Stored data
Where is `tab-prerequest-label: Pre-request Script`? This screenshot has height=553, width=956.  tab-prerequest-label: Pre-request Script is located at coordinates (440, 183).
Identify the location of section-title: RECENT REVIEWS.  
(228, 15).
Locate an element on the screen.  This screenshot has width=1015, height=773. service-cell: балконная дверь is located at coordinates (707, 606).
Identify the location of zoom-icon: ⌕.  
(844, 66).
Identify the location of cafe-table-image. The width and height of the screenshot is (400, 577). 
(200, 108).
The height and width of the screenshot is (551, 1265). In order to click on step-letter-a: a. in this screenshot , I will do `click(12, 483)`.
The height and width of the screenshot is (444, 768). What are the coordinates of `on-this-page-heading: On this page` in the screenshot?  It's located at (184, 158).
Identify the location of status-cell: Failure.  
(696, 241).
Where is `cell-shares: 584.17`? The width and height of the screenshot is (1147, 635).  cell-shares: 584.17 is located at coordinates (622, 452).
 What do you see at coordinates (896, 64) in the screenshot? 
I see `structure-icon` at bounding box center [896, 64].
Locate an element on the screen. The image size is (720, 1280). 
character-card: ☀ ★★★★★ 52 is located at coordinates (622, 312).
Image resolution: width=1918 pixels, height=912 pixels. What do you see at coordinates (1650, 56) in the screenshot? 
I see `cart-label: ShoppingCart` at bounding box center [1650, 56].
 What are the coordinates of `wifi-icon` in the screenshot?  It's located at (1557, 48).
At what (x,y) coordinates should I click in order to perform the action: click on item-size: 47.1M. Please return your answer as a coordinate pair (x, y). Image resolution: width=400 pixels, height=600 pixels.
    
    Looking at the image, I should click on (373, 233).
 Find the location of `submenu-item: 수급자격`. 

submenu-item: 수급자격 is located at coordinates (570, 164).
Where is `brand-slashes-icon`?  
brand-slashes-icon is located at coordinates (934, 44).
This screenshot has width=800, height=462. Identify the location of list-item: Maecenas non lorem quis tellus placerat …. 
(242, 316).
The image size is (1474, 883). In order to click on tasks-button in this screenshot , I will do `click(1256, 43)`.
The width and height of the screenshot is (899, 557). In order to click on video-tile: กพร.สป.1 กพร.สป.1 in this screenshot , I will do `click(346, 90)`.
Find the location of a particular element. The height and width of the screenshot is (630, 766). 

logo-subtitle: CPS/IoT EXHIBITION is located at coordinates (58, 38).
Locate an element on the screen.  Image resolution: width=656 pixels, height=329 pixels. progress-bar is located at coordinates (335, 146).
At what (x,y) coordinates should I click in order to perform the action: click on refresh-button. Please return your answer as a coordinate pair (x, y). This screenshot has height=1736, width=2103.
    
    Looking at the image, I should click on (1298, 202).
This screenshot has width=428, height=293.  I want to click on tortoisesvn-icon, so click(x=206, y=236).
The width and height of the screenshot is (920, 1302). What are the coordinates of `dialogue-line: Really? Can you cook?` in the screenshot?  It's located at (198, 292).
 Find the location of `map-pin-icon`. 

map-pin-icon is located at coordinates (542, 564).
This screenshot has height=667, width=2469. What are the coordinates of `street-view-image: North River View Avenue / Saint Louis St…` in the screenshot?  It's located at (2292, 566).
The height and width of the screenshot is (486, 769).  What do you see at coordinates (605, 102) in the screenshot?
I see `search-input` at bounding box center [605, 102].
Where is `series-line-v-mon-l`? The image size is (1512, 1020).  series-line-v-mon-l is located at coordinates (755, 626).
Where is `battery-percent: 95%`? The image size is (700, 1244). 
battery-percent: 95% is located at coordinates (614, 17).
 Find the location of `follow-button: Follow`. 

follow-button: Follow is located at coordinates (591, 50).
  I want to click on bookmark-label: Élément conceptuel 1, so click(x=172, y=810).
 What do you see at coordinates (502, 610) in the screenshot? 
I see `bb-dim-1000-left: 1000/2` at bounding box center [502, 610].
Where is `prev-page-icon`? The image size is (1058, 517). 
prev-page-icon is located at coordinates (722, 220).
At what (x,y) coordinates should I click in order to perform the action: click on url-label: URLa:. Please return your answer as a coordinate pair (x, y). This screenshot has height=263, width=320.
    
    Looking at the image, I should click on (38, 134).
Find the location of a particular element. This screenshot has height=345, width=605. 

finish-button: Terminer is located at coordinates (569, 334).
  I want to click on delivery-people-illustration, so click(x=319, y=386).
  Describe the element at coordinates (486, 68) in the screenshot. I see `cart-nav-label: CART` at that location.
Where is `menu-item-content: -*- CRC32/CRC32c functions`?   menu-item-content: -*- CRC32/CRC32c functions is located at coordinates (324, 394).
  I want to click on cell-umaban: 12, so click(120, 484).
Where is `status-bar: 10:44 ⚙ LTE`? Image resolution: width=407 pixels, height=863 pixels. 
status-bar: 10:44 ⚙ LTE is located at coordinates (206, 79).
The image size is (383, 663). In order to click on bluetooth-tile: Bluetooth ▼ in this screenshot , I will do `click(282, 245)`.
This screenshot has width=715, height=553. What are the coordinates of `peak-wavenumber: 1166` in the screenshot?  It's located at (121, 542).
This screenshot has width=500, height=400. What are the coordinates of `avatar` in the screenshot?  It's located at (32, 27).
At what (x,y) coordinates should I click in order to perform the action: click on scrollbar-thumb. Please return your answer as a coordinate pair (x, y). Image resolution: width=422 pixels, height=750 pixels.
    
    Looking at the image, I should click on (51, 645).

**Instructions to follow:**
Copy all of the data above line for line, without changing anything.

**Answer to this task:**
Where is `tab-prerequest-label: Pre-request Script`? This screenshot has height=553, width=956.  tab-prerequest-label: Pre-request Script is located at coordinates (440, 183).
Identify the location of section-title: RECENT REVIEWS.  
(228, 15).
Locate an element on the screen.  This screenshot has width=1015, height=773. service-cell: балконная дверь is located at coordinates (707, 606).
Identify the location of zoom-icon: ⌕.  
(844, 66).
Identify the location of cafe-table-image. The width and height of the screenshot is (400, 577). 
(200, 108).
The height and width of the screenshot is (551, 1265). In order to click on step-letter-a: a. in this screenshot , I will do `click(12, 483)`.
The height and width of the screenshot is (444, 768). What are the coordinates of `on-this-page-heading: On this page` in the screenshot?  It's located at (184, 158).
Identify the location of status-cell: Failure.  
(696, 241).
Where is `cell-shares: 584.17`? The width and height of the screenshot is (1147, 635).  cell-shares: 584.17 is located at coordinates (622, 452).
 What do you see at coordinates (896, 64) in the screenshot? 
I see `structure-icon` at bounding box center [896, 64].
Locate an element on the screen. The image size is (720, 1280). 
character-card: ☀ ★★★★★ 52 is located at coordinates (622, 312).
Image resolution: width=1918 pixels, height=912 pixels. What do you see at coordinates (1650, 56) in the screenshot? 
I see `cart-label: ShoppingCart` at bounding box center [1650, 56].
 What are the coordinates of `wifi-icon` in the screenshot?  It's located at (1557, 48).
At what (x,y) coordinates should I click in order to perform the action: click on item-size: 47.1M. Please return your answer as a coordinate pair (x, y). Image resolution: width=400 pixels, height=600 pixels.
    
    Looking at the image, I should click on (373, 233).
 Find the location of `submenu-item: 수급자격`. 

submenu-item: 수급자격 is located at coordinates (570, 164).
Where is `brand-slashes-icon`?  
brand-slashes-icon is located at coordinates (934, 44).
This screenshot has width=800, height=462. Identify the location of list-item: Maecenas non lorem quis tellus placerat …. 
(242, 316).
The image size is (1474, 883). In order to click on tasks-button in this screenshot , I will do `click(1256, 43)`.
The width and height of the screenshot is (899, 557). In order to click on video-tile: กพร.สป.1 กพร.สป.1 in this screenshot , I will do `click(346, 90)`.
Find the location of a particular element. The height and width of the screenshot is (630, 766). 

logo-subtitle: CPS/IoT EXHIBITION is located at coordinates (58, 38).
Locate an element on the screen.  Image resolution: width=656 pixels, height=329 pixels. progress-bar is located at coordinates (335, 146).
At what (x,y) coordinates should I click in order to perform the action: click on refresh-button. Please return your answer as a coordinate pair (x, y). This screenshot has height=1736, width=2103.
    
    Looking at the image, I should click on (1298, 202).
This screenshot has width=428, height=293.  I want to click on tortoisesvn-icon, so click(x=206, y=236).
The width and height of the screenshot is (920, 1302). What are the coordinates of `dialogue-line: Really? Can you cook?` in the screenshot?  It's located at (198, 292).
 Find the location of `map-pin-icon`. 

map-pin-icon is located at coordinates (542, 564).
This screenshot has height=667, width=2469. What are the coordinates of `street-view-image: North River View Avenue / Saint Louis St…` in the screenshot?  It's located at (2292, 566).
The height and width of the screenshot is (486, 769).  What do you see at coordinates (605, 102) in the screenshot?
I see `search-input` at bounding box center [605, 102].
Where is `series-line-v-mon-l`? The image size is (1512, 1020).  series-line-v-mon-l is located at coordinates (755, 626).
Where is `battery-percent: 95%`? The image size is (700, 1244). 
battery-percent: 95% is located at coordinates (614, 17).
 Find the location of `follow-button: Follow`. 

follow-button: Follow is located at coordinates (591, 50).
  I want to click on bookmark-label: Élément conceptuel 1, so click(x=172, y=810).
 What do you see at coordinates (502, 610) in the screenshot? 
I see `bb-dim-1000-left: 1000/2` at bounding box center [502, 610].
Where is `prev-page-icon`? The image size is (1058, 517). 
prev-page-icon is located at coordinates (722, 220).
At what (x,y) coordinates should I click in order to perform the action: click on url-label: URLa:. Please return your answer as a coordinate pair (x, y). This screenshot has height=263, width=320.
    
    Looking at the image, I should click on (38, 134).
Find the location of a particular element. This screenshot has height=345, width=605. 

finish-button: Terminer is located at coordinates (569, 334).
  I want to click on delivery-people-illustration, so click(x=319, y=386).
  Describe the element at coordinates (486, 68) in the screenshot. I see `cart-nav-label: CART` at that location.
Where is `menu-item-content: -*- CRC32/CRC32c functions`?   menu-item-content: -*- CRC32/CRC32c functions is located at coordinates (324, 394).
  I want to click on cell-umaban: 12, so click(120, 484).
Where is `status-bar: 10:44 ⚙ LTE`? Image resolution: width=407 pixels, height=863 pixels. 
status-bar: 10:44 ⚙ LTE is located at coordinates (206, 79).
The image size is (383, 663). In order to click on bluetooth-tile: Bluetooth ▼ in this screenshot , I will do `click(282, 245)`.
This screenshot has width=715, height=553. What are the coordinates of `peak-wavenumber: 1166` in the screenshot?  It's located at (121, 542).
This screenshot has width=500, height=400. What are the coordinates of `avatar` in the screenshot?  It's located at (32, 27).
At what (x,y) coordinates should I click in order to perform the action: click on scrollbar-thumb. Please return your answer as a coordinate pair (x, y). Image resolution: width=422 pixels, height=750 pixels.
    
    Looking at the image, I should click on (51, 645).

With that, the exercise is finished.